O Sistema FIRJAN informa que enviou nesta quarta-feira (30) carta ao presidente da República, Michel Temer, pedindo o veto à reoneração da folha de pagamentos, prevista pelo projeto 52/2018 e que atinge 46 atividades industriais.

A reoneração está sendo realizada como compensação de renúncia fiscal associada ao óleo diesel.  Mas, na prática, significa uma redução temporária de impostos sobre um combustível em troca de uma penalização tributária permanente para a indústria e toda a sociedade. No fim das contas, o Brasil sairá com uma carga tributária ainda maior, exatamente o contrário do que deseja a população.

O impacto da medida é estimado em quase R$ 9 bilhões ao ano. Isto corresponde à remuneração de 400 mil funcionários das empresas reoneradas, empregos que estão ameaçados.

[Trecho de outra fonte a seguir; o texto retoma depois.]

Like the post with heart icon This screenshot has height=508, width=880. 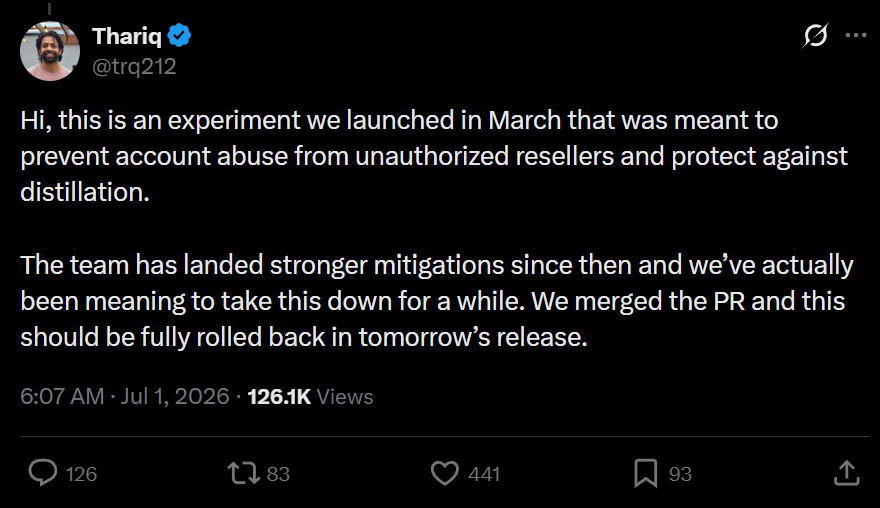click(445, 473)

A FIRJAN defende que a compensação para a renúncia fiscal no diesel deve vir por meio da redução de gastos públicos e por mais eficiência governamental. E, também, por medidas que reduzam o Custo Brasil. Mas não pelo aumento da carga tributária para o setor da economia que já é o mais penalizado, recolhendo de impostos 45% do que produz.

Como isto não bastasse, as negociações para a normalização do transporte de carga incluem a tramitação de proposições que podem prejudicar ainda mais, direta ou indiretamente, não só a indústria como toda a sociedade.

A Medida Provisória 832/2018, por exemplo, determina preços mínimos para o transporte de cargas. O impacto estimado é de um aumento de 30% no custo de transporte, que inevitavelmente será repassado à população.

A indústria não tem mais condições de suportar novos aumentos de impostos.

O país está em combustão tributária.